無題
なんだか目がかすむ。瞼が右も左もけいれんする。体中どこかがびくびくっとけいれんする。手は震える。こうして、不調なことがだんだん増えていって、あぁ調子悪い、痛い、かゆいと言いながら、いつとはなく死ぬのかな。
人間、発生した時にもう、死ぬのは宿命づけられているようなもので仕方ないことだが、残りの人生、少しでも楽しく穏やかに過ごしたいと思うのはきっと普通なら万人が抱く思いのはずで、俺も例外ではない。死ぬ間際に「昨日のタモリ倶楽部、楽しかったな」ということくらいしか要素がないのは悲しい。
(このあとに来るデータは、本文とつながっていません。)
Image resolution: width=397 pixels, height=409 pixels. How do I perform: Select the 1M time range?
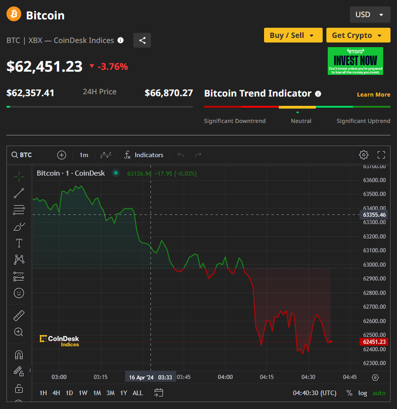[97, 393]
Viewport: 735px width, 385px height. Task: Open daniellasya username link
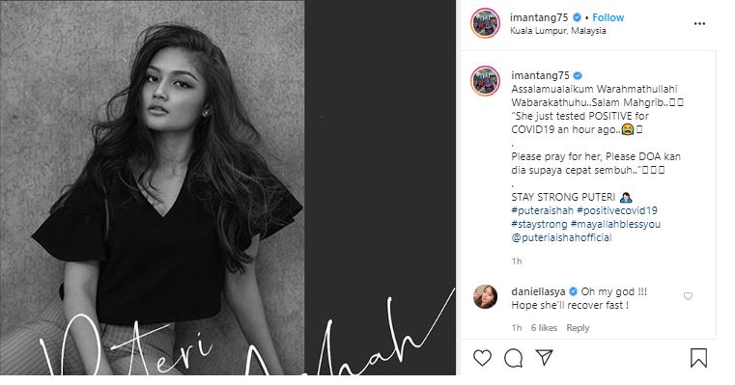pos(538,291)
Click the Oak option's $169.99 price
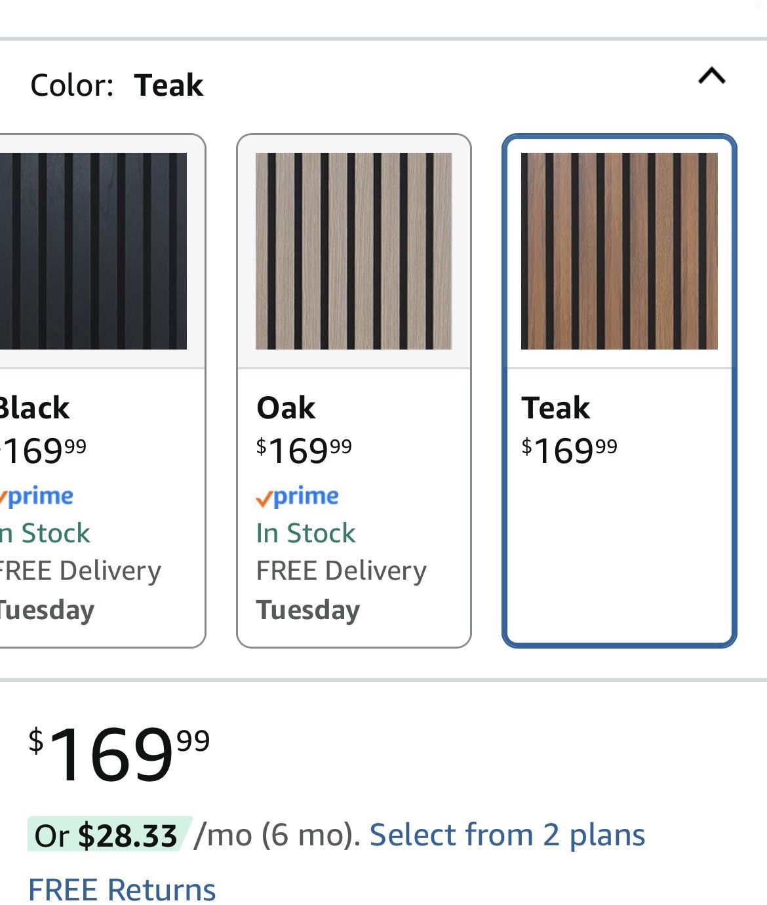Viewport: 767px width, 905px height. pos(304,450)
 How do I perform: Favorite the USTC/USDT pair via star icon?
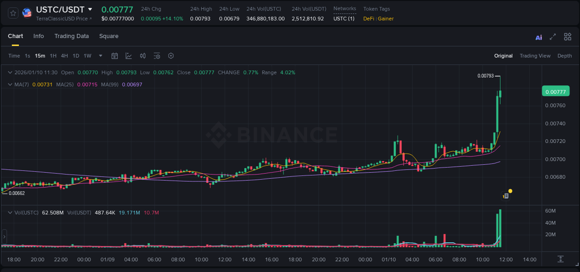pos(13,13)
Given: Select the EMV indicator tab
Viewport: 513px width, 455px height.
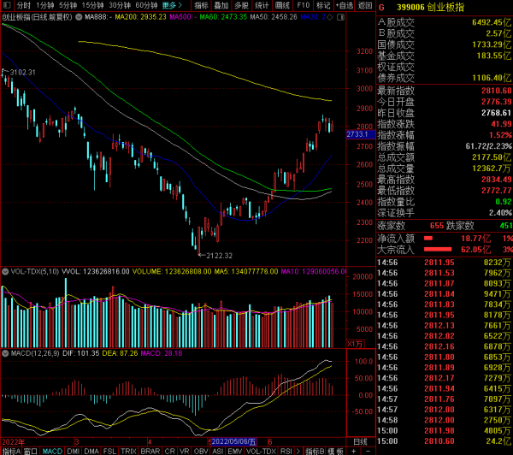Looking at the screenshot, I should pos(233,450).
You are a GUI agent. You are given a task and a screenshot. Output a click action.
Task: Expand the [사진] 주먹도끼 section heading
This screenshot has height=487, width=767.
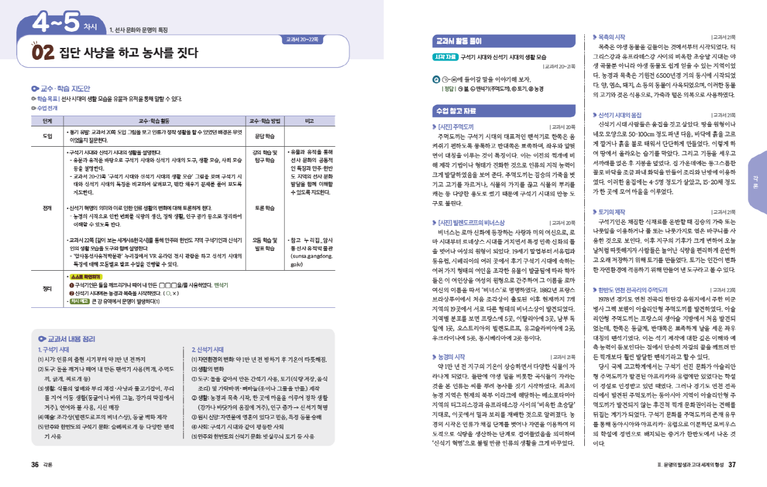coord(457,127)
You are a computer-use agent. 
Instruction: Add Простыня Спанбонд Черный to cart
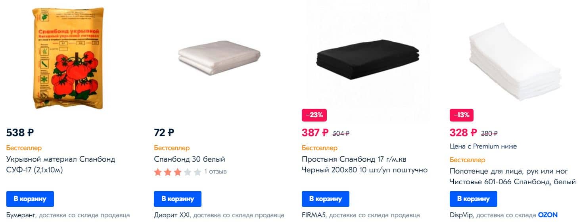point(326,199)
そのこと一つだけでも幸せだと、俺には思えない。こうして寝たり起きたり、パソコンをやったりして死んでいくんだ。
こうしていられるだけで充分に幸せだとは、どうしても思えない。そんなに人間ができてはいない。溜息ばかりが出る。幸せを自ら奪っているような生き方だ。何故幸せを手放すようにしか生きられないのか。全く自分はダメ人間。最低最悪の失敗者。負け組。出来損ない。マイナスの要素しかないじゃないか。あの6年半の記憶があるだけでいいなんて、これっぽっちも思わない。罰があたったんだ罰が。
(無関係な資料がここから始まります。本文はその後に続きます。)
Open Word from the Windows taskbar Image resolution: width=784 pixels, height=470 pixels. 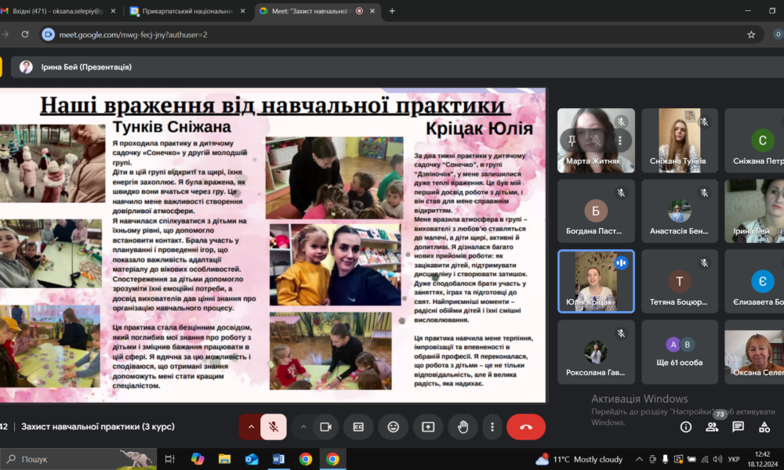tap(278, 459)

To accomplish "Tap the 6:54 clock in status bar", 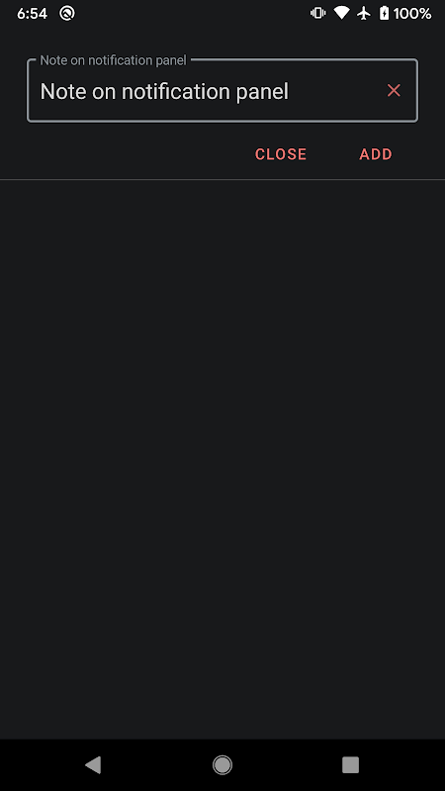I will (32, 14).
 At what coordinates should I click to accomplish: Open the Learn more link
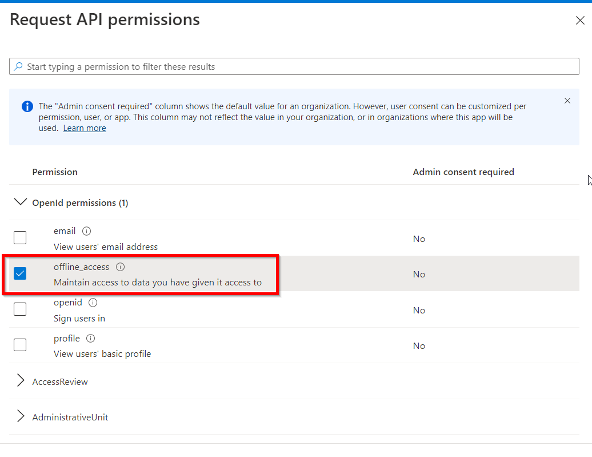84,128
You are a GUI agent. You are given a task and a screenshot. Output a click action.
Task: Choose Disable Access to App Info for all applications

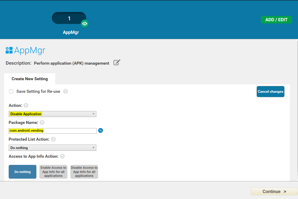(x=84, y=172)
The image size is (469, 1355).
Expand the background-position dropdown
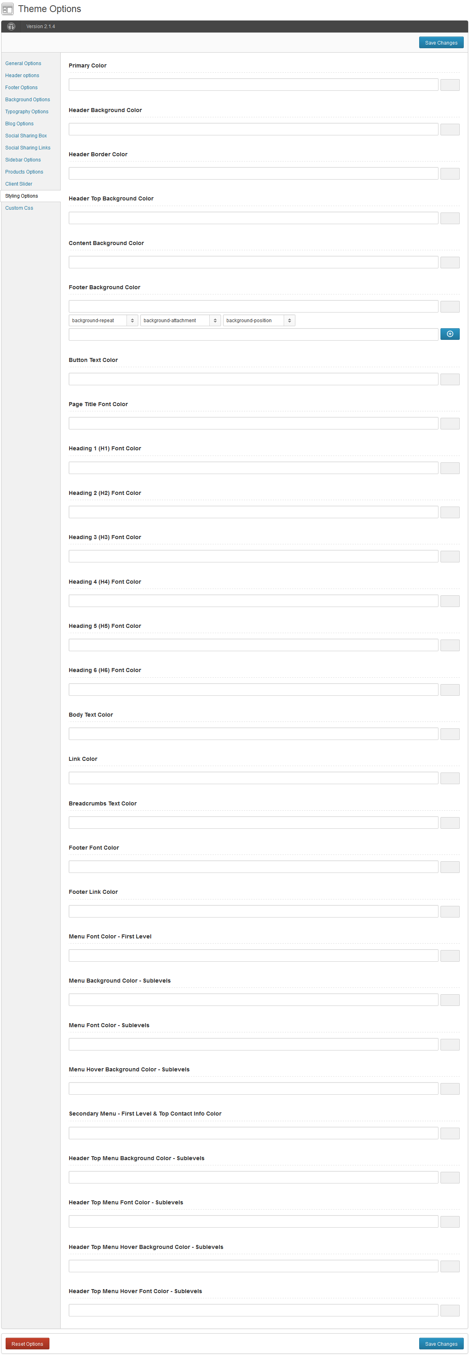(259, 320)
俺は、生まれた時にはもう、こうなると宿命づけられていた。自分の人生を儚んでもどうしようもないけれど、儚むくらいしか手立てはなく、精神疾患を患っていない人が言う、「儚んでばかりいないで、前に進め」「何かを始めてみろ」的な説教はもう飽きた。精神を病んでいない人の基準で物事を論じられても無意味だ。それができたなら俺は完治していることになる。それができない人間を恫喝し、罵倒することで満足に浸っている健常者をたくさん見てきたし、かつては精神疾患患者だったが、今はもう治っている、という人も同様。足かせが外れた途端、きっと人は、悪いことなんて忘れてしまうのさ。忘却というシステムがあるから、人は生きていられるんだよ。
俺の忘却システムは、うまく機能していないようだ。
死んだら死んだで、多分地獄が待っているだろうから、死んだら楽になるだろうという考えは持っていないが、…うーん…俺は、自分という存在が初めからなかったことにしたい。過去から未来永劫「無」となりたい。
この瞬間に「無」になれたらいいのに。